According to the United States Census Bureau, the town has a total area of 27.2 square miles (70.6 km^{2}), of which 5.0 square miles (13.0 km^{2}) (18.39%) are covered by water.

Governor Nelson State Park is located in the town.

==Demographics==
At the 2000 United States census, 3,586 people, 1,546 households, and 1,049 families lived in the town. The population density was 161.3 people per square mile (62.3/km^{2}). The 1,752 housing units had an average density of 78.8 per square mile (30.4/km^{2}). The racial makeup of the town was 97.69% White, 0.61% African American, 0.17% Native American, 0.86% Asian, 0.08% Pacific Islander, 0.25% from other races, and 0.33% from two or more races. Hispanics or Latinos of any race were 0.78%.

Of the 1,546 households, 25.3% had children under 18 living with them, 62.4% were married couples living together, 3.5% had a female householder with no husband present, and 32.1% were not families. About 25.5% of households were one person and 7.6% were one person 65 or older. The average household size was 2.32 and the average family size was 2.80.

The age distribution was 20.8% under 18, 4.7% from 18 to 24, 27.3% from 25 to 44, 32.2% from 45 to 64, and 15.0% were 65 or older. The median age was 43 years. For every 100 females, there were 104.3 males. For every 100 females 18 and over, there were 101.8 males.
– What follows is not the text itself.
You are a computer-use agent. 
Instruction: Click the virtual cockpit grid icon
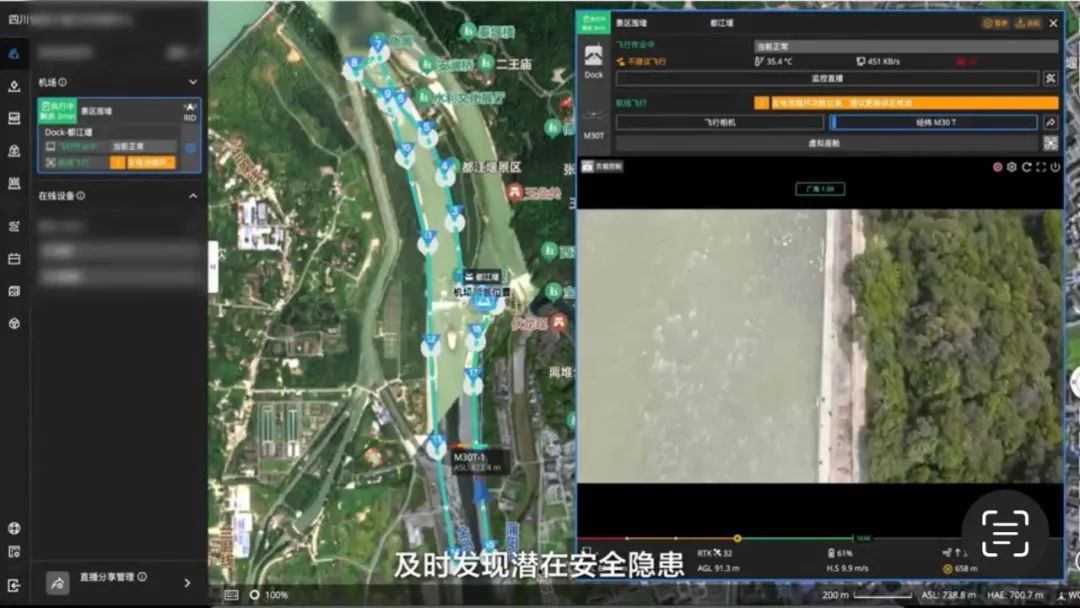click(1050, 143)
The median income for a household was $64,750 and for a family was $75,357. Males had a median income of $51,671 versus $34,671 for females. The per capita income for the town was $40,268. About 0.7% of families and 3.0% of the population were below the poverty line, including none under 18 and 3.5% of those 65 or over.

==Notable people==
- Edward E. Fitzgibbon, a Wisconsin state representative, farmer, and teacher, lived in the town; Fitzgibbon served as Westport town clerk.
- John H. Tierney, Wisconsin state representative and farmer, lived in the town; Tierney served as chairman of the Westport town board.